As mentioned in the previous post, all work you undertake falls somewhere within the following triangle:

Impact: how valuable your contribution is to the business
Effort: how difficult it was to implement
Visibility: how aware the rest of the organization is of your contribution
Today I want to talk about this triangle a little more, and explain how staying at any of the extreme points of this triangle can be superbly detrimental to your wellbeing and your career.
So, let’s take these one at a time.
Visibility
Examples (high visibility, variable effort/impact):
- Your manager asks the team if someone would like to work on a demo to the VP. The volunteer would probably have to work their ass off for a few days to get the demo to be awesome, but they’d get visibility up five levels of management. You immediately volunteer, jumping at the chance to have your name be visible at that level.

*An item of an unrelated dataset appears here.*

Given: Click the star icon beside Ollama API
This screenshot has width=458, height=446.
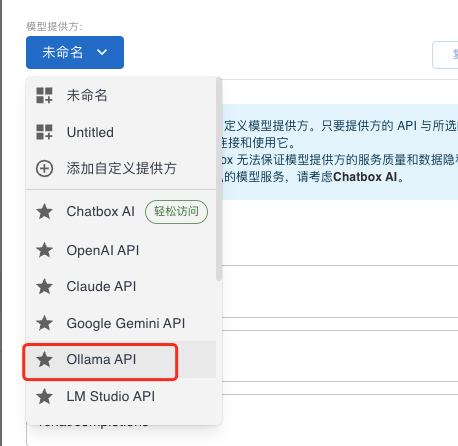Looking at the screenshot, I should pos(44,360).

- A new Director of Development joined your organization. You send an org-wide email, welcoming them to the team.
- A coworker of yours does something awesome. You send an email out to the org, praising them for their accomplishment.
- You find a new 3rd party tool for static code analysis. You send a team-wide email (including your skip and his manager), recommending the tool for adoption.
Ah, the political Pandora’s box, and the aspect of work aspiring careerists are most concerned about.
Is there something inherently wrong with visibility? Of course not. Everyone wants to be recognized and appreciated. That’s normal. It’s when the search for visibility takes priority over other considerations that you venture onto the Cynical career path.
Should you never pick up a demo, send welcome emails, give kudos, or recommend new approaches? Of course you should. In fact, all of these are super-desirable, especially praising others. Just be truthful with yourself about your…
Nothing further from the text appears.